---------- DATASET RECORDS

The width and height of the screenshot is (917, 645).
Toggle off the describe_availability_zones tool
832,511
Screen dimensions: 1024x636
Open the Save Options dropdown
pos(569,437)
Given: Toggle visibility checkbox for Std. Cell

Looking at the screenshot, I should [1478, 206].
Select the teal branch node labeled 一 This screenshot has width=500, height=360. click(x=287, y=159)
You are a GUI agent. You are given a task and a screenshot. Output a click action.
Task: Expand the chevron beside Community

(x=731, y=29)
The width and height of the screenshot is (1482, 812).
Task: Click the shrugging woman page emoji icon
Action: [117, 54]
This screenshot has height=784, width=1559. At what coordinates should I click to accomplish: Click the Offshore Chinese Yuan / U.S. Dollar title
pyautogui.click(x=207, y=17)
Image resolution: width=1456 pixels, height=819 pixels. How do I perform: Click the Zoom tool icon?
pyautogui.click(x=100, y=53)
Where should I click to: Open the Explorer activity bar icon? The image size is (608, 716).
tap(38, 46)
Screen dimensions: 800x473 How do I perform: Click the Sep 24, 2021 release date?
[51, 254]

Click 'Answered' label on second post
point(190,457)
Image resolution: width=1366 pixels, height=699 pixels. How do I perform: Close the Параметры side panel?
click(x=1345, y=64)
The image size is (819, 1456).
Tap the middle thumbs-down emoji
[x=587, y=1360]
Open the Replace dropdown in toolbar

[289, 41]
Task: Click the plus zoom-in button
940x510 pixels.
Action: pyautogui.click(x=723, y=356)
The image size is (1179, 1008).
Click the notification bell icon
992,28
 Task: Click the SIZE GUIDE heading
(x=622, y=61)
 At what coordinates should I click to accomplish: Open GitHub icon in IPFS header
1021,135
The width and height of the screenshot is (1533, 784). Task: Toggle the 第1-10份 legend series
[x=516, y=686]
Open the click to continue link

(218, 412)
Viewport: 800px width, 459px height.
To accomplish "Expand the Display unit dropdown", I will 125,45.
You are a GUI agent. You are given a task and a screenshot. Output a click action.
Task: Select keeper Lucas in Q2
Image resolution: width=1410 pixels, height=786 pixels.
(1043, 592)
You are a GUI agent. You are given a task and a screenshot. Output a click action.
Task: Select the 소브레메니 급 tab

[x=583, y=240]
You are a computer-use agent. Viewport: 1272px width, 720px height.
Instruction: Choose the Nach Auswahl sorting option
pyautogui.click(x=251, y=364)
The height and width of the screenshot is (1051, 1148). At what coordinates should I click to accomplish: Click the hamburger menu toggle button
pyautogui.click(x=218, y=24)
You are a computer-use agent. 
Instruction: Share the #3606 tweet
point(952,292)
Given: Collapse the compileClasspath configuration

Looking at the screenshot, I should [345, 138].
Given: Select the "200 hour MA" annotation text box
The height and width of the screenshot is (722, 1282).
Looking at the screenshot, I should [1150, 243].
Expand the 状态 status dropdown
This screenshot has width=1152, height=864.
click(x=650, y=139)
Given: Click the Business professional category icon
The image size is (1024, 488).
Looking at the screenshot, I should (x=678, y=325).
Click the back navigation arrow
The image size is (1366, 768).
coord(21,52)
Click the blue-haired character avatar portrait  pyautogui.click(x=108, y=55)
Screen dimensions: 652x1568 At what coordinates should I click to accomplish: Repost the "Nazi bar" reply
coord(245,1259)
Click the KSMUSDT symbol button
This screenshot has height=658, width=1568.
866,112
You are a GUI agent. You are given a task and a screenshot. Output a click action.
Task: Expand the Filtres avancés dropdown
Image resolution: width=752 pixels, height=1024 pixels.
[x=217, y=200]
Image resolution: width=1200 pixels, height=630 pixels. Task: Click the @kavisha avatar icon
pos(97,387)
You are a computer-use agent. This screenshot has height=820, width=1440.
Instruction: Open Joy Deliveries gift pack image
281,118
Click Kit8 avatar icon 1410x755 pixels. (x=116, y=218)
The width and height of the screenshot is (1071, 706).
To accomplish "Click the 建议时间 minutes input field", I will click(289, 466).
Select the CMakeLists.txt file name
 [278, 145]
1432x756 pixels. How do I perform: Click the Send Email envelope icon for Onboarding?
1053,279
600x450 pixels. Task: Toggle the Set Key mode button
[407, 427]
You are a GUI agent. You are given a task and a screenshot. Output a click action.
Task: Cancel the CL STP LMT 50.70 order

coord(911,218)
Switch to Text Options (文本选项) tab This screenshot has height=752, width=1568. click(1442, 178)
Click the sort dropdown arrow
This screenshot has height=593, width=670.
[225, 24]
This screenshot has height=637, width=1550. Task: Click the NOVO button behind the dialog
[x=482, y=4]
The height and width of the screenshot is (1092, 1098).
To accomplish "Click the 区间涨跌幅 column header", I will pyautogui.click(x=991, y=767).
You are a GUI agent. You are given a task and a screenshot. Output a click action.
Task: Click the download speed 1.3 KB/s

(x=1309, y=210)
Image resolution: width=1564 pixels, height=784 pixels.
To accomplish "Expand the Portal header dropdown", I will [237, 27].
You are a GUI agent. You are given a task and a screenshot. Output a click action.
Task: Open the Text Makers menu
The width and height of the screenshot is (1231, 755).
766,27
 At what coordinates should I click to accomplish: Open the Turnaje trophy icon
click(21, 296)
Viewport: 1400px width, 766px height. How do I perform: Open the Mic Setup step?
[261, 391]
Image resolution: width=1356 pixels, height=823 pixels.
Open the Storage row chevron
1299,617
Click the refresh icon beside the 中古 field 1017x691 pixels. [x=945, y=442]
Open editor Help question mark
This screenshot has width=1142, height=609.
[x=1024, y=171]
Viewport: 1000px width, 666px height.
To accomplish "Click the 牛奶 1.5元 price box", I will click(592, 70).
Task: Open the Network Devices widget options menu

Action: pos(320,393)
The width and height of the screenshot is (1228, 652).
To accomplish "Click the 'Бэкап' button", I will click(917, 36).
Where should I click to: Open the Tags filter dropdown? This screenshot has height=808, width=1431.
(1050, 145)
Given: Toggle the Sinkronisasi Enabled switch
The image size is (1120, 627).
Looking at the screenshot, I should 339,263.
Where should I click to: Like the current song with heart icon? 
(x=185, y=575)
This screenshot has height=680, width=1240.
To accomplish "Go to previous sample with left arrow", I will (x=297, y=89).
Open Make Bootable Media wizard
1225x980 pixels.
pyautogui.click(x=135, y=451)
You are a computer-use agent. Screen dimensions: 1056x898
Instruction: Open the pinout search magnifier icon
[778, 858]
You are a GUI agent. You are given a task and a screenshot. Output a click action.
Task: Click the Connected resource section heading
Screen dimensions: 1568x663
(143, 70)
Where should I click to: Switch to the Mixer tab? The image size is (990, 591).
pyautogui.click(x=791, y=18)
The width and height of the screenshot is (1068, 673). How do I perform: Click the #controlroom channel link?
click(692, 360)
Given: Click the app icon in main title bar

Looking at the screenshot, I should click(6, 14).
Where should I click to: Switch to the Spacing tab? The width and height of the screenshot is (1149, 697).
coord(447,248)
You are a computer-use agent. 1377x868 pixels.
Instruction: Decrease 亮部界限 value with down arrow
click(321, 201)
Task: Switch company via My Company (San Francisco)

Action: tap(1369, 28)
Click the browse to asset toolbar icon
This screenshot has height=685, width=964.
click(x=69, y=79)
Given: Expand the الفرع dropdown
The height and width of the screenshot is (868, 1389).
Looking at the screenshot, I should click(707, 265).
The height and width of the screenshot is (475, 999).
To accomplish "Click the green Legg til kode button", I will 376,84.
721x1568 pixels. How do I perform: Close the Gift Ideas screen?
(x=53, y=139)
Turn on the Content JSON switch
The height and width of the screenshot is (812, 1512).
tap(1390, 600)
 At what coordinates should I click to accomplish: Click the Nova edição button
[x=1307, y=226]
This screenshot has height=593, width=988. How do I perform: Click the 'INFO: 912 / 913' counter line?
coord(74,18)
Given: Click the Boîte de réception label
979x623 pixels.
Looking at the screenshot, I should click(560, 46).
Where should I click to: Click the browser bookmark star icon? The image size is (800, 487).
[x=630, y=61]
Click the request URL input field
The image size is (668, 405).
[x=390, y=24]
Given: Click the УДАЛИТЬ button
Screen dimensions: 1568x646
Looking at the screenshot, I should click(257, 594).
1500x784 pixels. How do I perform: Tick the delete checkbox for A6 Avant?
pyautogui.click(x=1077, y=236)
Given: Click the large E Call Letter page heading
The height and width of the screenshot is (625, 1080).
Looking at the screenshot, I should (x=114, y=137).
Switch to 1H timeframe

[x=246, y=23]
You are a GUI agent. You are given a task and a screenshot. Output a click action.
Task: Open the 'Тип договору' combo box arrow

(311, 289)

--------------------

▶ ASSIGNMENT: All that is wanted is an exact copy of the lines above from the one with "Image resolution: width=752" through the one with "Click Kit8 avatar", with both ends included.

▶ RESULT:
Image resolution: width=752 pixels, height=1024 pixels.
[x=217, y=200]
Image resolution: width=1200 pixels, height=630 pixels. Task: Click the @kavisha avatar icon
pos(97,387)
You are a computer-use agent. This screenshot has height=820, width=1440.
Instruction: Open Joy Deliveries gift pack image
281,118
Click Kit8 avatar icon 1410x755 pixels. (x=116, y=218)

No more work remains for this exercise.